The LORD is slow to anger, and great in power, and will not at all acquit the wicked: the LORD hath his way in the whirlwind and in the storm, and the clouds are the dust of his feet.
He rebuketh the sea, and maketh it dry, and drieth up all the rivers: Bashan languisheth, and Carmel, and the flower of Lebanon languisheth.
"He threateneth the sea, and drieth it up, and maketh all the rivers dry up. Bashan and Carmel fade, and the blossom of Lebanon fadeth. Nahum 1:5. Mountains shake before Him, and the hills melt away; the earth heaveth before Him, and the globe, and all the inhabitants thereon.
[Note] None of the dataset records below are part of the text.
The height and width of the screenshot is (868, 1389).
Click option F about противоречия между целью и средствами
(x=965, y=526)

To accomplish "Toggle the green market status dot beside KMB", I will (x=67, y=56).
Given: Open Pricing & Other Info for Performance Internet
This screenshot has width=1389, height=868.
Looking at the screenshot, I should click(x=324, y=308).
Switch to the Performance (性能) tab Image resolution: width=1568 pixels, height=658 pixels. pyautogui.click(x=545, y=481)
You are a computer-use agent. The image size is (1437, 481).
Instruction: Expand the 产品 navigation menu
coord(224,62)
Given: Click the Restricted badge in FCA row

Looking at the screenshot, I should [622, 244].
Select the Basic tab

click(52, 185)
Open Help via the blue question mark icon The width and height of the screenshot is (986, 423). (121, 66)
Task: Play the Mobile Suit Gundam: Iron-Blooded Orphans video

Nahum 1:6. Before His fury who may stand? and who rise up at the burning of His wrath? His burning heat poureth itself out like fire, and the rocks are rent in pieces by Him." In the rebuking of the sea there is an allusion to the drying up of the Red Sea for the Israelites to pass through (cf. Psalm 106:9); but it is generalized here, and extended to every sea and river, which the Almighty can smite in His wrath, and cause to dry up. ויּבּשׁהוּ for וייבּשׁהוּ, the vowelless י of the third pers. being fused into one with the first radical sound, as in ויּדּוּ in Lamentations 3:53 (cf. Ges. 69, Anm. 6, and Ewald 232-3). Bashan, Carmel, and Lebanon are mentioned as very fruitful districts, abounding in a vigorous growth of vegetation and large forests, the productions of which God could suddenly cause to fade and wither in His wrath. Yea more: the mountains tremble and the hills melt away (compare the similar description in Micah 1:4, and the explanation given there). The earth lifts itself, i.e., starts up from its place (cf. Isaiah 13:13), with everything that dwells upon the surface of the globe. תּשּׂא from נשׂא, used intransitively, "to rise," as in Psalm 89:10 and Hosea 13:1; not conclamat s. tollit vocem (J. H. Michaelis, Burk, Strauss). תּבל, lit., the fertile globe, always signifies the whole of the habitable earth, ἡ οἰκουμένη; and יושׁבי בהּ, not merely the men (Ewald), but all living creatures (cf. Joel 1:18, Joel 1:20). No one can stand before such divine wrath, which pours out like consuming fire (Deuteronomy 4:24), and rends rocks in pieces (1 Kings 19:11; Jeremiah 23:29; cf. Jeremiah 10:10; Malachi 3:2).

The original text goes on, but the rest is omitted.